__WORK REQUEST__
Transcribe the entries below without alteration.

[Start of Attachment]

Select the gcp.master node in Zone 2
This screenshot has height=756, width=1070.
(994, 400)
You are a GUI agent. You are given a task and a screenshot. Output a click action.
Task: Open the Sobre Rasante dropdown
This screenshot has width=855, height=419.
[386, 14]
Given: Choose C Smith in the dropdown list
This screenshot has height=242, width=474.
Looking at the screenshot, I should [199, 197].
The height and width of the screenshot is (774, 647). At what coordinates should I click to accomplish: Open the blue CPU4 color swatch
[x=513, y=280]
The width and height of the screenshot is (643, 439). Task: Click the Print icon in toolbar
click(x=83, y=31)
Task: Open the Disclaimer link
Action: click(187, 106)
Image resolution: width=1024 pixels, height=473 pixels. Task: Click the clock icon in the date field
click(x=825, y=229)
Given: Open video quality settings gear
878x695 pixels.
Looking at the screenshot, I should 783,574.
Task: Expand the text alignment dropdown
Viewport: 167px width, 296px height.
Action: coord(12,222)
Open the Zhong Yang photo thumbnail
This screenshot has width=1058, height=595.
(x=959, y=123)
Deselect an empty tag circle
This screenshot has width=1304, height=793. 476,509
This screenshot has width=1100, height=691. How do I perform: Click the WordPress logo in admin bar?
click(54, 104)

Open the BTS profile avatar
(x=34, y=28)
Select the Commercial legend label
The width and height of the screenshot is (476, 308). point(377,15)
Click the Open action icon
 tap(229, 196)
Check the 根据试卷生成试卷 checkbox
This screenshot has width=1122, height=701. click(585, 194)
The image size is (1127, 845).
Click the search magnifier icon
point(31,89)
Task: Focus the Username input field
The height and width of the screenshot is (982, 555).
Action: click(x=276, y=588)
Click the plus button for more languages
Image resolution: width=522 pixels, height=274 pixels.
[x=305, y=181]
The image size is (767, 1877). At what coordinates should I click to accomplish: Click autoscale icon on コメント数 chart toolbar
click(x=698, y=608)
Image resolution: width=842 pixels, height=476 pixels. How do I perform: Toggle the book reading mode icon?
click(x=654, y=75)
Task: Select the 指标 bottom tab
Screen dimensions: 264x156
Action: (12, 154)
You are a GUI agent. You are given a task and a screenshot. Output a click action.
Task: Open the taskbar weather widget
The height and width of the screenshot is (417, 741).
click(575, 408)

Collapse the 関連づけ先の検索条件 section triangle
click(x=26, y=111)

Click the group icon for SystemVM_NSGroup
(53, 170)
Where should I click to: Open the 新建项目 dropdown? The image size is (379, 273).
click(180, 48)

[End of Attachment]

__EXERCISE RESPONSE__
Select the gcp.master node in Zone 2
This screenshot has height=756, width=1070.
(994, 400)
You are a GUI agent. You are given a task and a screenshot. Output a click action.
Task: Open the Sobre Rasante dropdown
This screenshot has width=855, height=419.
[386, 14]
Given: Choose C Smith in the dropdown list
This screenshot has height=242, width=474.
Looking at the screenshot, I should [199, 197].
The height and width of the screenshot is (774, 647). At what coordinates should I click to accomplish: Open the blue CPU4 color swatch
[x=513, y=280]
The width and height of the screenshot is (643, 439). Task: Click the Print icon in toolbar
click(x=83, y=31)
Task: Open the Disclaimer link
Action: click(187, 106)
Image resolution: width=1024 pixels, height=473 pixels. Task: Click the clock icon in the date field
click(x=825, y=229)
Given: Open video quality settings gear
878x695 pixels.
Looking at the screenshot, I should 783,574.
Task: Expand the text alignment dropdown
Viewport: 167px width, 296px height.
Action: coord(12,222)
Open the Zhong Yang photo thumbnail
This screenshot has width=1058, height=595.
(x=959, y=123)
Deselect an empty tag circle
This screenshot has width=1304, height=793. 476,509
This screenshot has width=1100, height=691. How do I perform: Click the WordPress logo in admin bar?
click(54, 104)

Open the BTS profile avatar
(x=34, y=28)
Select the Commercial legend label
The width and height of the screenshot is (476, 308). point(377,15)
Click the Open action icon
 tap(229, 196)
Check the 根据试卷生成试卷 checkbox
This screenshot has width=1122, height=701. click(585, 194)
The image size is (1127, 845).
Click the search magnifier icon
point(31,89)
Task: Focus the Username input field
The height and width of the screenshot is (982, 555).
Action: click(x=276, y=588)
Click the plus button for more languages
Image resolution: width=522 pixels, height=274 pixels.
[x=305, y=181]
The image size is (767, 1877). At what coordinates should I click to accomplish: Click autoscale icon on コメント数 chart toolbar
click(x=698, y=608)
Image resolution: width=842 pixels, height=476 pixels. How do I perform: Toggle the book reading mode icon?
click(x=654, y=75)
Task: Select the 指标 bottom tab
Screen dimensions: 264x156
Action: (12, 154)
You are a GUI agent. You are given a task and a screenshot. Output a click action.
Task: Open the taskbar weather widget
The height and width of the screenshot is (417, 741).
click(575, 408)

Collapse the 関連づけ先の検索条件 section triangle
click(x=26, y=111)

Click the group icon for SystemVM_NSGroup
(53, 170)
Where should I click to: Open the 新建项目 dropdown? The image size is (379, 273).
click(180, 48)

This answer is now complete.